**Recorded data**
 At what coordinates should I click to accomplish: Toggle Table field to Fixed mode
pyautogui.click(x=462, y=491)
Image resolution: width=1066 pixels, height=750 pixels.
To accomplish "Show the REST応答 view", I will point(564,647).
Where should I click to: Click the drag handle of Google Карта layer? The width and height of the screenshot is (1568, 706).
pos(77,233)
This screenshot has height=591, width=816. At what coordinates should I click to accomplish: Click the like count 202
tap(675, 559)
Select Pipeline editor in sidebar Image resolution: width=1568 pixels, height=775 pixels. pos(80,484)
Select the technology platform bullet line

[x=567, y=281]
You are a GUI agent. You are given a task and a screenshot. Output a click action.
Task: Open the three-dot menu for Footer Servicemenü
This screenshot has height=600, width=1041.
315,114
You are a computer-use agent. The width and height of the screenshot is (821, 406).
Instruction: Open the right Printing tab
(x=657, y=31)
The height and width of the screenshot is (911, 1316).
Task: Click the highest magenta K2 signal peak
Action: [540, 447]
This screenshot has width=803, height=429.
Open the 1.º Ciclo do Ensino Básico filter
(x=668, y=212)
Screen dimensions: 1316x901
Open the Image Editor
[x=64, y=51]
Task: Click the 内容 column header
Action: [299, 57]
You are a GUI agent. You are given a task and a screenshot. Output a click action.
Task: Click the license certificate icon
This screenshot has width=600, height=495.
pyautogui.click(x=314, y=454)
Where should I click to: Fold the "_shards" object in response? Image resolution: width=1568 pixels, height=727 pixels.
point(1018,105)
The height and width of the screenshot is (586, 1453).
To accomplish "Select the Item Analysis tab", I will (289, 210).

**Task description**
Render the records above as a JSON array of strings, with each line as its own string and blank lines dropped.

**Exercise response**
[
  " At what coordinates should I click to accomplish: Toggle Table field to Fixed mode",
  "pyautogui.click(x=462, y=491)",
  "Image resolution: width=1066 pixels, height=750 pixels.",
  "To accomplish \"Show the REST応答 view\", I will point(564,647).",
  "Where should I click to: Click the drag handle of Google Карта layer? The width and height of the screenshot is (1568, 706).",
  "pos(77,233)",
  "This screenshot has height=591, width=816. At what coordinates should I click to accomplish: Click the like count 202",
  "tap(675, 559)",
  "Select Pipeline editor in sidebar Image resolution: width=1568 pixels, height=775 pixels. pos(80,484)",
  "Select the technology platform bullet line",
  "[x=567, y=281]",
  "You are a GUI agent. You are given a task and a screenshot. Output a click action.",
  "Task: Open the three-dot menu for Footer Servicemenü",
  "This screenshot has height=600, width=1041.",
  "315,114",
  "You are a computer-use agent. The width and height of the screenshot is (821, 406).",
  "Instruction: Open the right Printing tab",
  "(x=657, y=31)",
  "The height and width of the screenshot is (911, 1316).",
  "Task: Click the highest magenta K2 signal peak",
  "Action: [540, 447]",
  "This screenshot has width=803, height=429.",
  "Open the 1.º Ciclo do Ensino Básico filter",
  "(x=668, y=212)",
  "Screen dimensions: 1316x901",
  "Open the Image Editor",
  "[x=64, y=51]",
  "Task: Click the 内容 column header",
  "Action: [299, 57]",
  "You are a GUI agent. You are given a task and a screenshot. Output a click action.",
  "Task: Click the license certificate icon",
  "This screenshot has width=600, height=495.",
  "pyautogui.click(x=314, y=454)",
  "Where should I click to: Fold the \"_shards\" object in response? Image resolution: width=1568 pixels, height=727 pixels.",
  "point(1018,105)",
  "The height and width of the screenshot is (586, 1453).",
  "To accomplish \"Select the Item Analysis tab\", I will (289, 210)."
]